OBJECTIVE -> Rewrite the material below as a numbered list with one item per line, leaving out the blank lines.

<<<<

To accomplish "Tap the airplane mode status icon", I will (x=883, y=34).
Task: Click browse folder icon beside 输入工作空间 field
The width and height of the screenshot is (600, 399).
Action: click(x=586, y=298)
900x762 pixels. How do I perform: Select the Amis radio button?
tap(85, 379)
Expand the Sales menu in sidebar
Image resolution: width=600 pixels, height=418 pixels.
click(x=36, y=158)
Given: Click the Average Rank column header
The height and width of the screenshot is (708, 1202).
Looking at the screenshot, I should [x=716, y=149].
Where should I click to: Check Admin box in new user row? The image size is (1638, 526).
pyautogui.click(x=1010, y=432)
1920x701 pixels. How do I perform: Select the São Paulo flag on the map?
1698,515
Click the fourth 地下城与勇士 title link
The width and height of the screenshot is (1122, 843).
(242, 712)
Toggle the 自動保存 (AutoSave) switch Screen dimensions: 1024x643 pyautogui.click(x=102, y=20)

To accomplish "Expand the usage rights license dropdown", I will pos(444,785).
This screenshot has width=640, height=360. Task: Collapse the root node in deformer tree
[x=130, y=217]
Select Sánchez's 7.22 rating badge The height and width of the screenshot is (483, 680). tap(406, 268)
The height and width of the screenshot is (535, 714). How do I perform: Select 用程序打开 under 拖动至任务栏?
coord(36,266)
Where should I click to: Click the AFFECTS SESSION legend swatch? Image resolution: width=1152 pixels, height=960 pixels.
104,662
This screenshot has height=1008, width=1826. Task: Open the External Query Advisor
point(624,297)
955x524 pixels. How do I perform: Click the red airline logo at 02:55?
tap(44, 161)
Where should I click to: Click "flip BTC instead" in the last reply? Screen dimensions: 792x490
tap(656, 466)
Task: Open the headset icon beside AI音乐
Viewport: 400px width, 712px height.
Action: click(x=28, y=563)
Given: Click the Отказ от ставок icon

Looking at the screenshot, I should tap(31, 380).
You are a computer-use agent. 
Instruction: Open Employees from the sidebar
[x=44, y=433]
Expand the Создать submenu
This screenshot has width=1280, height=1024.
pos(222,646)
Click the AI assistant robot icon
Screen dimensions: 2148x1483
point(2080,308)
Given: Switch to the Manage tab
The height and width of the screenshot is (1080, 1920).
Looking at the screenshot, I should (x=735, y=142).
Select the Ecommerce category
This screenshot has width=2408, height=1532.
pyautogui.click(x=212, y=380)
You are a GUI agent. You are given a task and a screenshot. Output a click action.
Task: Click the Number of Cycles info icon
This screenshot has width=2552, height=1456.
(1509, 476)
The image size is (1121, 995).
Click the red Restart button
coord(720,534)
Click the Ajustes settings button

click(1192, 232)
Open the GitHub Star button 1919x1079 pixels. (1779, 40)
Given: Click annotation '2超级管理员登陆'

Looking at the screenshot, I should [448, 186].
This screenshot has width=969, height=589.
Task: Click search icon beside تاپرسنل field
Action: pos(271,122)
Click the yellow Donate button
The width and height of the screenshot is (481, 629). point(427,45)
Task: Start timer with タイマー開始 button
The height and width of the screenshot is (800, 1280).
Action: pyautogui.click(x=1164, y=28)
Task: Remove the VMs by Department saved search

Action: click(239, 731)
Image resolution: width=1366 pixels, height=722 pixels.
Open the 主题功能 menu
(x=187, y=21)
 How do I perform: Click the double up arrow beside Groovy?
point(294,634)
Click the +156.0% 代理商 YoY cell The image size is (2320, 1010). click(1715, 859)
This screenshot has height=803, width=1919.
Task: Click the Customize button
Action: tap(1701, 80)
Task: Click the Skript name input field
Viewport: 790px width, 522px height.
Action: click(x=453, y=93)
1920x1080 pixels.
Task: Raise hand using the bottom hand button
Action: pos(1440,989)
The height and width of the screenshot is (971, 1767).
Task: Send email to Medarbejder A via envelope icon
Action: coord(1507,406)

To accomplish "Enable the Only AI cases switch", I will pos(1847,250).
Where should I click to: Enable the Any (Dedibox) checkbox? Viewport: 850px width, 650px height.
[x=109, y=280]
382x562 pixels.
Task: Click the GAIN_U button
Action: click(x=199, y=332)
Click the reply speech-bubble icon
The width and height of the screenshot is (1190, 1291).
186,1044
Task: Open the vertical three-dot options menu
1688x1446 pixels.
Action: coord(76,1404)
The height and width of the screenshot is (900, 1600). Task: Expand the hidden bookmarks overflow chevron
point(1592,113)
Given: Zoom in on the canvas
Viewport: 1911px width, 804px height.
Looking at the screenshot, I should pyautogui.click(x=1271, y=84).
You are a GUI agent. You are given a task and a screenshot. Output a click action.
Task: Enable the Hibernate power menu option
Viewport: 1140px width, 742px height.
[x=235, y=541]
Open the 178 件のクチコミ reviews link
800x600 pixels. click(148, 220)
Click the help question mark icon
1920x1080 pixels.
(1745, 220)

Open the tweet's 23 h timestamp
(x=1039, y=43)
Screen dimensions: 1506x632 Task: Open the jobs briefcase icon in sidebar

>>>>

FINAL ANSWER ->
1. To accomplish "Tap the airplane mode status icon", I will (x=883, y=34).
2. Task: Click browse folder icon beside 输入工作空间 field
3. The width and height of the screenshot is (600, 399).
4. Action: click(x=586, y=298)
5. 900x762 pixels. How do I perform: Select the Amis radio button?
6. tap(85, 379)
7. Expand the Sales menu in sidebar
8. Image resolution: width=600 pixels, height=418 pixels.
9. click(x=36, y=158)
10. Given: Click the Average Rank column header
11. The height and width of the screenshot is (708, 1202).
12. Looking at the screenshot, I should [x=716, y=149].
13. Where should I click to: Check Admin box in new user row? The image size is (1638, 526).
14. pyautogui.click(x=1010, y=432)
15. 1920x701 pixels. How do I perform: Select the São Paulo flag on the map?
16. 1698,515
17. Click the fourth 地下城与勇士 title link
18. The width and height of the screenshot is (1122, 843).
19. (242, 712)
20. Toggle the 自動保存 (AutoSave) switch Screen dimensions: 1024x643 pyautogui.click(x=102, y=20)
21. To accomplish "Expand the usage rights license dropdown", I will pos(444,785).
22. This screenshot has width=640, height=360. Task: Collapse the root node in deformer tree
23. [x=130, y=217]
24. Select Sánchez's 7.22 rating badge The height and width of the screenshot is (483, 680). tap(406, 268)
25. The height and width of the screenshot is (535, 714). How do I perform: Select 用程序打开 under 拖动至任务栏?
26. coord(36,266)
27. Where should I click to: Click the AFFECTS SESSION legend swatch? Image resolution: width=1152 pixels, height=960 pixels.
28. 104,662
29. This screenshot has height=1008, width=1826. Task: Open the External Query Advisor
30. point(624,297)
31. 955x524 pixels. How do I perform: Click the red airline logo at 02:55?
32. tap(44, 161)
33. Where should I click to: Click "flip BTC instead" in the last reply? Screen dimensions: 792x490
34. tap(656, 466)
35. Task: Open the headset icon beside AI音乐
36. Viewport: 400px width, 712px height.
37. Action: click(x=28, y=563)
38. Given: Click the Отказ от ставок icon
39. Looking at the screenshot, I should tap(31, 380).
40. You are a computer-use agent. 
41. Instruction: Open Employees from the sidebar
42. [x=44, y=433]
43. Expand the Создать submenu
44. This screenshot has width=1280, height=1024.
45. pos(222,646)
46. Click the AI assistant robot icon
47. Screen dimensions: 2148x1483
48. point(2080,308)
49. Given: Switch to the Manage tab
50. The height and width of the screenshot is (1080, 1920).
51. Looking at the screenshot, I should (x=735, y=142).
52. Select the Ecommerce category
53. This screenshot has width=2408, height=1532.
54. pyautogui.click(x=212, y=380)
55. You are a GUI agent. You are given a task and a screenshot. Output a click action.
56. Task: Click the Number of Cycles info icon
57. This screenshot has width=2552, height=1456.
58. (1509, 476)
59. The image size is (1121, 995).
60. Click the red Restart button
61. coord(720,534)
62. Click the Ajustes settings button
63. click(1192, 232)
64. Open the GitHub Star button 1919x1079 pixels. (1779, 40)
65. Given: Click annotation '2超级管理员登陆'
66. Looking at the screenshot, I should [448, 186].
67. This screenshot has width=969, height=589.
68. Task: Click search icon beside تاپرسنل field
69. Action: pos(271,122)
70. Click the yellow Donate button
71. The width and height of the screenshot is (481, 629). point(427,45)
72. Task: Start timer with タイマー開始 button
73. The height and width of the screenshot is (800, 1280).
74. Action: pyautogui.click(x=1164, y=28)
75. Task: Remove the VMs by Department saved search
76. Action: click(239, 731)
77. Image resolution: width=1366 pixels, height=722 pixels.
78. Open the 主题功能 menu
79. (x=187, y=21)
80.  How do I perform: Click the double up arrow beside Groovy?
81. point(294,634)
82. Click the +156.0% 代理商 YoY cell The image size is (2320, 1010). click(1715, 859)
83. This screenshot has height=803, width=1919.
84. Task: Click the Customize button
85. Action: tap(1701, 80)
86. Task: Click the Skript name input field
87. Viewport: 790px width, 522px height.
88. Action: click(x=453, y=93)
89. 1920x1080 pixels.
90. Task: Raise hand using the bottom hand button
91. Action: pos(1440,989)
92. The height and width of the screenshot is (971, 1767).
93. Task: Send email to Medarbejder A via envelope icon
94. Action: coord(1507,406)
95. To accomplish "Enable the Only AI cases switch", I will pos(1847,250).
96. Where should I click to: Enable the Any (Dedibox) checkbox? Viewport: 850px width, 650px height.
97. [x=109, y=280]
98. 382x562 pixels.
99. Task: Click the GAIN_U button
100. Action: click(x=199, y=332)
101. Click the reply speech-bubble icon
102. The width and height of the screenshot is (1190, 1291).
103. 186,1044
104. Task: Open the vertical three-dot options menu
105. 1688x1446 pixels.
106. Action: coord(76,1404)
107. The height and width of the screenshot is (900, 1600). Task: Expand the hidden bookmarks overflow chevron
108. point(1592,113)
109. Given: Zoom in on the canvas
110. Viewport: 1911px width, 804px height.
111. Looking at the screenshot, I should pyautogui.click(x=1271, y=84).
112. You are a GUI agent. You are given a task and a screenshot. Output a click action.
113. Task: Enable the Hibernate power menu option
114. Viewport: 1140px width, 742px height.
115. [x=235, y=541]
116. Open the 178 件のクチコミ reviews link
117. 800x600 pixels. click(148, 220)
118. Click the help question mark icon
119. 1920x1080 pixels.
120. (1745, 220)
121. Open the tweet's 23 h timestamp
122. (x=1039, y=43)
123. Screen dimensions: 1506x632 Task: Open the jobs briefcase icon in sidebar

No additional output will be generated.